[Supplied information]

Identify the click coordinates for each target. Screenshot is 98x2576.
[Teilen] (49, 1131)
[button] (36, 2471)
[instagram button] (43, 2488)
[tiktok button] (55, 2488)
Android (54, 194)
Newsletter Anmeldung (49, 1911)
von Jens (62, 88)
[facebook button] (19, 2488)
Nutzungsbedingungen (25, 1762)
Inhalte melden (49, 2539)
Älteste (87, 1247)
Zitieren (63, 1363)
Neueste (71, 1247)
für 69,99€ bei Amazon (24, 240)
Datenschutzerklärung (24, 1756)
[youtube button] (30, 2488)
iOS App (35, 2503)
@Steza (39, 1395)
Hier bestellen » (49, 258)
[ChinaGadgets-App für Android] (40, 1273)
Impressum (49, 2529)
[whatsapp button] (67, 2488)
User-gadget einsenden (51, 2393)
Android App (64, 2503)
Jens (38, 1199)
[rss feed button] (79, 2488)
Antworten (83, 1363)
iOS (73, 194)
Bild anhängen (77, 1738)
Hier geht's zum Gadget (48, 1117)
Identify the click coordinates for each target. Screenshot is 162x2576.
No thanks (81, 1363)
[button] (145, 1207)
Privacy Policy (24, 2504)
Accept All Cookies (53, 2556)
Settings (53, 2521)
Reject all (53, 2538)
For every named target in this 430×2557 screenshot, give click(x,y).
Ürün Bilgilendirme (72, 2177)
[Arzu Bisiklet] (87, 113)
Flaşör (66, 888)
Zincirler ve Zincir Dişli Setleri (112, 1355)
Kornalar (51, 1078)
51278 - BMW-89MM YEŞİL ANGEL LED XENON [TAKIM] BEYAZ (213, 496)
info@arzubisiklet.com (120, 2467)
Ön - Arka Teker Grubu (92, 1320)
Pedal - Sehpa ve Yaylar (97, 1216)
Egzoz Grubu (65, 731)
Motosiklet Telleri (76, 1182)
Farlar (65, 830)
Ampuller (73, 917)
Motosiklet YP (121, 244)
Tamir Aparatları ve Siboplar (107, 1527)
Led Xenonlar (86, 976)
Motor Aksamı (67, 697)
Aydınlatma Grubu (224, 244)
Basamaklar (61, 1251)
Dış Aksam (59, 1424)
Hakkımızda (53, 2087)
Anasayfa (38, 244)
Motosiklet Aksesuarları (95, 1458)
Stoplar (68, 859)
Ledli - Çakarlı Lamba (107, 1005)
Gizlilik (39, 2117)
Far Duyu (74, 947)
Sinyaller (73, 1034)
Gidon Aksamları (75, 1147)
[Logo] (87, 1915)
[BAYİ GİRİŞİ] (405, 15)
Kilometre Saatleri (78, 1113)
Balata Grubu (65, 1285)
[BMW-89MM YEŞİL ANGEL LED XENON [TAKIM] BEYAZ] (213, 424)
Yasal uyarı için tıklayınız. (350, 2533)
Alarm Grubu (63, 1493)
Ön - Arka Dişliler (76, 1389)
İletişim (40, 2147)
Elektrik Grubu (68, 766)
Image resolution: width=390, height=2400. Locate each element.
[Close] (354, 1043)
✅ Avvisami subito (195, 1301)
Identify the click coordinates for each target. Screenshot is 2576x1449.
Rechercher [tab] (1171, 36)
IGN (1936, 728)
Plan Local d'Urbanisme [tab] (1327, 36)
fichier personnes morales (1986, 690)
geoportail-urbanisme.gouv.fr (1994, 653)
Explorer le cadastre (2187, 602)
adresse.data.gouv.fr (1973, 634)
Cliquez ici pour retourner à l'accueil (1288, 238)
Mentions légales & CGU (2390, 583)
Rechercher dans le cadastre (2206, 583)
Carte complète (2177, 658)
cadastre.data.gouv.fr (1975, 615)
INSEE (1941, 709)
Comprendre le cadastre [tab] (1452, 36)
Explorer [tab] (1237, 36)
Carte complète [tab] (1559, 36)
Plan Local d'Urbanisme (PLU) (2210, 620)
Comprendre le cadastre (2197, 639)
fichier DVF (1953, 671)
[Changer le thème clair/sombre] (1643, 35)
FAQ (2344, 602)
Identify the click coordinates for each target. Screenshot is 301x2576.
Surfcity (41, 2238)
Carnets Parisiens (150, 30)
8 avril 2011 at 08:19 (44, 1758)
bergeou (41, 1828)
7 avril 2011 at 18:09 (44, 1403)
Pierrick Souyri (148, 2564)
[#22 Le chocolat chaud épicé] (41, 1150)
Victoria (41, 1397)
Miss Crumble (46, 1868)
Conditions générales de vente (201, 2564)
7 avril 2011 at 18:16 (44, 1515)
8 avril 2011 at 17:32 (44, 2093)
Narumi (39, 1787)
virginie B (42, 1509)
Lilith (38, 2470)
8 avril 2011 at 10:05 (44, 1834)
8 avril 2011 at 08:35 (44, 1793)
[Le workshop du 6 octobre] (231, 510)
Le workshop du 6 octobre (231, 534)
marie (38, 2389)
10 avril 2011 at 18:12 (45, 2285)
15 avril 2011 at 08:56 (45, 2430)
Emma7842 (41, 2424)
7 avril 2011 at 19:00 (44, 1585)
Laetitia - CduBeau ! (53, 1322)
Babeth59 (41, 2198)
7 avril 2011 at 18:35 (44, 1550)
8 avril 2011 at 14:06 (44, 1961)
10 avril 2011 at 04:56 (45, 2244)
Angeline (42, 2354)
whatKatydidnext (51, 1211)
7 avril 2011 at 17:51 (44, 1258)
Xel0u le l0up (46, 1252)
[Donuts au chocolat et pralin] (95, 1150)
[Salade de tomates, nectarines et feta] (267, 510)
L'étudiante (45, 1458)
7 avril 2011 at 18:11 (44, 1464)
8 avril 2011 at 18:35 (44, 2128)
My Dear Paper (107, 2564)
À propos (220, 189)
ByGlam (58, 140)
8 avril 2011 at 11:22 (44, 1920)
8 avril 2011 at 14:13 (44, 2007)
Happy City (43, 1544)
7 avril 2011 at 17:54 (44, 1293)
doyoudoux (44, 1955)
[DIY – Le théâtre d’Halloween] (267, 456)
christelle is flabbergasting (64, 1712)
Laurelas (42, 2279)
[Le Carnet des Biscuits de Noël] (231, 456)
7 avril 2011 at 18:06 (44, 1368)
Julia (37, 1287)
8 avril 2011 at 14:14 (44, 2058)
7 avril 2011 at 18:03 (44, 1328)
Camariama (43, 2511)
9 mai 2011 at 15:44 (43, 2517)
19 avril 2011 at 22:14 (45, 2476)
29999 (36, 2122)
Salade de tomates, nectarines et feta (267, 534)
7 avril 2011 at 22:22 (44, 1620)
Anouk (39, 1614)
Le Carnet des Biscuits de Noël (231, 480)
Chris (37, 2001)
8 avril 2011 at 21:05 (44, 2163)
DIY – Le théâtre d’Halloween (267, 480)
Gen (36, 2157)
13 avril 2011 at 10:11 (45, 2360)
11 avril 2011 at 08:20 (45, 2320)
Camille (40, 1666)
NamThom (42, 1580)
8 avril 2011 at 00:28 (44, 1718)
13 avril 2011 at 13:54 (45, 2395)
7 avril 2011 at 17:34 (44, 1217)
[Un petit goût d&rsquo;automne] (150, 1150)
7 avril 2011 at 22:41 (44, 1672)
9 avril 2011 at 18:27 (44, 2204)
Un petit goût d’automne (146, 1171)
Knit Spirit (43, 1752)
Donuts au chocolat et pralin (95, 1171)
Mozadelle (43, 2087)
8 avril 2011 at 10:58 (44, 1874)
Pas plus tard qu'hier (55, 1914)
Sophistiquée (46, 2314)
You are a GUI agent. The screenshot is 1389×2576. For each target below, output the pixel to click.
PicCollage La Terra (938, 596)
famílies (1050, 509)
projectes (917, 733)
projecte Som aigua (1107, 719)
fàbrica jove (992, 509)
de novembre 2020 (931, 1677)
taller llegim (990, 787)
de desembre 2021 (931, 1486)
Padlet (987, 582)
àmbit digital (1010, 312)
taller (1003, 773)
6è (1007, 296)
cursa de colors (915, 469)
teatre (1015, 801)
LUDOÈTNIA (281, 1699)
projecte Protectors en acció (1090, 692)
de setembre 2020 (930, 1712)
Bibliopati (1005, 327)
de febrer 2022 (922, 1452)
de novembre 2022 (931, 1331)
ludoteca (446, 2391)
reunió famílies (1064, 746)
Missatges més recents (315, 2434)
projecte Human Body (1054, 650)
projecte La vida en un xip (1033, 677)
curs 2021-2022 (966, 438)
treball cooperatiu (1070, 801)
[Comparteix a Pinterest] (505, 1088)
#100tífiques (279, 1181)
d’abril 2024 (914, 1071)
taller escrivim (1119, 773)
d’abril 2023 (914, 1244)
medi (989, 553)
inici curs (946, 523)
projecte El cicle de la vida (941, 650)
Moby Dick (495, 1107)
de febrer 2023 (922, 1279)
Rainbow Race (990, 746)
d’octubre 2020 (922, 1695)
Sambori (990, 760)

[/Supplied information]

Task goal:
There is a line with "iOS App (35, 2503)" and a line with "Balata Grubu (65, 1285)" above. Copy exactly those two lines and all lines between them, with nothing else.

Solution below:
iOS App (35, 2503)
@Steza (39, 1395)
Hier bestellen » (49, 258)
[ChinaGadgets-App für Android] (40, 1273)
Impressum (49, 2529)
[whatsapp button] (67, 2488)
User-gadget einsenden (51, 2393)
Android App (64, 2503)
Jens (38, 1199)
[rss feed button] (79, 2488)
Antworten (83, 1363)
iOS (73, 194)
Bild anhängen (77, 1738)
Hier geht's zum Gadget (48, 1117)
Identify the click coordinates for each target. Screenshot is 162x2576.
No thanks (81, 1363)
[button] (145, 1207)
Privacy Policy (24, 2504)
Accept All Cookies (53, 2556)
Settings (53, 2521)
Reject all (53, 2538)
For every named target in this 430×2557 screenshot, give click(x,y).
Ürün Bilgilendirme (72, 2177)
[Arzu Bisiklet] (87, 113)
Flaşör (66, 888)
Zincirler ve Zincir Dişli Setleri (112, 1355)
Kornalar (51, 1078)
51278 - BMW-89MM YEŞİL ANGEL LED XENON [TAKIM] BEYAZ (213, 496)
info@arzubisiklet.com (120, 2467)
Ön - Arka Teker Grubu (92, 1320)
Pedal - Sehpa ve Yaylar (97, 1216)
Egzoz Grubu (65, 731)
Motosiklet Telleri (76, 1182)
Farlar (65, 830)
Ampuller (73, 917)
Motosiklet YP (121, 244)
Tamir Aparatları ve Siboplar (107, 1527)
Led Xenonlar (86, 976)
Motor Aksamı (67, 697)
Aydınlatma Grubu (224, 244)
Basamaklar (61, 1251)
Dış Aksam (59, 1424)
Hakkımızda (53, 2087)
Anasayfa (38, 244)
Motosiklet Aksesuarları (95, 1458)
Stoplar (68, 859)
Ledli - Çakarlı Lamba (107, 1005)
Gizlilik (39, 2117)
Far Duyu (74, 947)
Sinyaller (73, 1034)
Gidon Aksamları (75, 1147)
[Logo] (87, 1915)
[BAYİ GİRİŞİ] (405, 15)
Kilometre Saatleri (78, 1113)
Balata Grubu (65, 1285)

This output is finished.